Download ToolPiper at [modelpiper.com](https://modelpiper.com) and check the resource monitor before loading your next model. If you use Ollama, connect it as a provider and manage your model loading through ModelPiper's interface.

_This is part of a series on [Ollama frontends for Mac](/blog/best-ollama-frontend-mac). See also: [How AI Model Memory Works on Mac](/blog/ai-model-memory-mac) for the fundamentals of model memory on Apple Silicon._

## FAQ

### Does Ollama automatically unload models to free memory?

Ollama has basic model lifecycle management, but it's not fully transparent. It may keep models loaded after your last request and unload them after an idle timeout. You can force an unload with the API, but there's no built-in UI for managing what's loaded. ToolPiper gives you explicit control: load and unload models individually with real-time memory feedback.

### Can I run Ollama and ToolPiper models at the same time?

Yes. They're separate processes drawing from the same unified memory pool. An 8B model in Ollama and a 3B model in ToolPiper use about 7GB combined. The constraint is total available RAM, not any interaction between the two tools. ToolPiper's resource monitor shows system-wide memory pressure, so you'll see the impact of both.

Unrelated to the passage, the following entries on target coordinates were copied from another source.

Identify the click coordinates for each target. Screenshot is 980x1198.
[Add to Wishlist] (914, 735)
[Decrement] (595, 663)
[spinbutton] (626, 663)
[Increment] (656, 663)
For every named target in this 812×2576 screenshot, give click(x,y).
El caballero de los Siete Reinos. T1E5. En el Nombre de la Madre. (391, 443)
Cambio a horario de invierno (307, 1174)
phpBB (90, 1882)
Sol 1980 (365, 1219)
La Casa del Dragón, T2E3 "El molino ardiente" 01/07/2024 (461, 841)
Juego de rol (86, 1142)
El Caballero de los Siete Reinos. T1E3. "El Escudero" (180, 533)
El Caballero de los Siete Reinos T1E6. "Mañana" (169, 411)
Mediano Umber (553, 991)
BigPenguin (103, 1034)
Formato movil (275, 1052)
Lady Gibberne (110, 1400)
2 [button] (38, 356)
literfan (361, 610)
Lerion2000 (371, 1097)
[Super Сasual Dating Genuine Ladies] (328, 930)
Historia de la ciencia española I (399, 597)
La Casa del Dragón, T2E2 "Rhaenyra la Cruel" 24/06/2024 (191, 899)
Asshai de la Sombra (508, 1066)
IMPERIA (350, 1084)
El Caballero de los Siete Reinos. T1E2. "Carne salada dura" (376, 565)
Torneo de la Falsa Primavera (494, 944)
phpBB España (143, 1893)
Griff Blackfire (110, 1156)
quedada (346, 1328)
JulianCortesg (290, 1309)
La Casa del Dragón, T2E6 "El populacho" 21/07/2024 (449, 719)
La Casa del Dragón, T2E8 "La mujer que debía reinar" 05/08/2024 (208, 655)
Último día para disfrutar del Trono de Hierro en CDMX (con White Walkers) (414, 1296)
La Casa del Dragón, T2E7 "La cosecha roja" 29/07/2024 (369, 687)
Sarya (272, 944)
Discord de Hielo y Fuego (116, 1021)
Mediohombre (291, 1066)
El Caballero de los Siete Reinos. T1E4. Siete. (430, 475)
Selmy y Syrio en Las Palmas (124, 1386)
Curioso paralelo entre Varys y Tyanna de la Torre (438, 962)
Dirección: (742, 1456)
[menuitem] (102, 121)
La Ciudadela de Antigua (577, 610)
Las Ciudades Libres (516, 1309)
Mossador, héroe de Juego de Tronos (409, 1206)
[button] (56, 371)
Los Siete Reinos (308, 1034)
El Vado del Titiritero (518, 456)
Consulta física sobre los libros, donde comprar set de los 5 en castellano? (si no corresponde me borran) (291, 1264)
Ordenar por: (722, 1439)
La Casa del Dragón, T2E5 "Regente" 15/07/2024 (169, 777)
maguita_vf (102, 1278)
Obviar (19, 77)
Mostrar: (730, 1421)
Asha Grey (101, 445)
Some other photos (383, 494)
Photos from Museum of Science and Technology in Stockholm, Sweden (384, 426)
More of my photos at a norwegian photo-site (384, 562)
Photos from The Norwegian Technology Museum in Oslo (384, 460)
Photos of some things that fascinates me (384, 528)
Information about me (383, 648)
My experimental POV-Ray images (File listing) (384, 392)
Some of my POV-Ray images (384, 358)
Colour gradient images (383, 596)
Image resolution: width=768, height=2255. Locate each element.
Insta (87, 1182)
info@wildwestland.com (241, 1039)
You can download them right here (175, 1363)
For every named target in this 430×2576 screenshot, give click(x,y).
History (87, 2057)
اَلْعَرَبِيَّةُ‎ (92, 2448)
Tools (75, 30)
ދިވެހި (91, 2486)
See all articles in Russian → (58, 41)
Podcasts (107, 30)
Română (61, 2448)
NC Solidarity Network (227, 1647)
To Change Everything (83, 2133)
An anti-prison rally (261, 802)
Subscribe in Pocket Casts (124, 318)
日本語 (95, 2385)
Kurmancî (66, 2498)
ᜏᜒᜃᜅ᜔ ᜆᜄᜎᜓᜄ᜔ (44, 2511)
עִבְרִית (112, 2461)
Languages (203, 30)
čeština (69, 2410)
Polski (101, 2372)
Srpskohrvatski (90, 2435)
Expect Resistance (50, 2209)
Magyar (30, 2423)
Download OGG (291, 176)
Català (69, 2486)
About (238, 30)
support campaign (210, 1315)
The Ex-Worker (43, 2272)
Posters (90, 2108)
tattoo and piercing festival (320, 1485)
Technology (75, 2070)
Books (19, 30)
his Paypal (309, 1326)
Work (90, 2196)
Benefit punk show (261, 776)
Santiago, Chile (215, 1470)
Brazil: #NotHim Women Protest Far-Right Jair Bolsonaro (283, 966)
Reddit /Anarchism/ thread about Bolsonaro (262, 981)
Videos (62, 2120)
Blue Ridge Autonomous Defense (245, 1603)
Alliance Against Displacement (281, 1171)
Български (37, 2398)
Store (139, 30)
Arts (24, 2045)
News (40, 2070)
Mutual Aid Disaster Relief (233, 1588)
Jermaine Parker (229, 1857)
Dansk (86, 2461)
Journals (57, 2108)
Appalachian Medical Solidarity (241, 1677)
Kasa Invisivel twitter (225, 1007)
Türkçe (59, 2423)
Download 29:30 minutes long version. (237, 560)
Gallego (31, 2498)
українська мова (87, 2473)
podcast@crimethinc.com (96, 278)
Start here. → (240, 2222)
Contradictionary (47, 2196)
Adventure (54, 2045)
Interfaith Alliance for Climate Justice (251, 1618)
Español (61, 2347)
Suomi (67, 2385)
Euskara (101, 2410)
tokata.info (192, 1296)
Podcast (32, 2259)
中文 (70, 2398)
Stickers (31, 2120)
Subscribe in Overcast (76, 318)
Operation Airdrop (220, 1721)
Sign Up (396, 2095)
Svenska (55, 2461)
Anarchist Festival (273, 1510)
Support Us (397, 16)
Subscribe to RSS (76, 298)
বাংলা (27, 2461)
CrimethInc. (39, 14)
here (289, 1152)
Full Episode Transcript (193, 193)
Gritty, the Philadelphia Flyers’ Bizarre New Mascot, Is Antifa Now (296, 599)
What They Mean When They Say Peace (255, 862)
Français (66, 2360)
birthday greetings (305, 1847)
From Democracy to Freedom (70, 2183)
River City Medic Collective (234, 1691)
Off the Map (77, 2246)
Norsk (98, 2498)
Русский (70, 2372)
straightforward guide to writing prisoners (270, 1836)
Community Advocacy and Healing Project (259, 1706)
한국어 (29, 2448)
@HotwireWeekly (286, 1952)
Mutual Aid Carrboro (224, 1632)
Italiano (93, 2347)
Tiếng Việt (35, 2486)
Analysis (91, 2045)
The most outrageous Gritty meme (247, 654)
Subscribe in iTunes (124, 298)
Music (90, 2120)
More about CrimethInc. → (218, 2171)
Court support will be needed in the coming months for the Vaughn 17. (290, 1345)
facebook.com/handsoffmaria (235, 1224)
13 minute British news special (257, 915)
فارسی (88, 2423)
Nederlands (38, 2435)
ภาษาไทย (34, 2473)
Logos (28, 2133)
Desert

### What happens when I exceed available memory?

macOS starts paging to the SSD swap file. Token generation speed drops dramatically - from 40+ tokens/second to single digits. The entire system feels sluggish: app switching lags, browser tabs reload, and fan noise increases. The fix is unloading a model. ToolPiper warns you before this happens. Ollama does not.

### Should I use Q4 or Q8 quantization for multi-model setups?

Q4 for most models in a multi-model setup. The quality difference between Q4 and Q8 is modest for conversational tasks. Q4 cuts memory usage roughly in half, which is the difference between fitting two models and fitting one. Reserve Q5 or Q6 for your primary chat model if quality matters more than memory for that specific use case.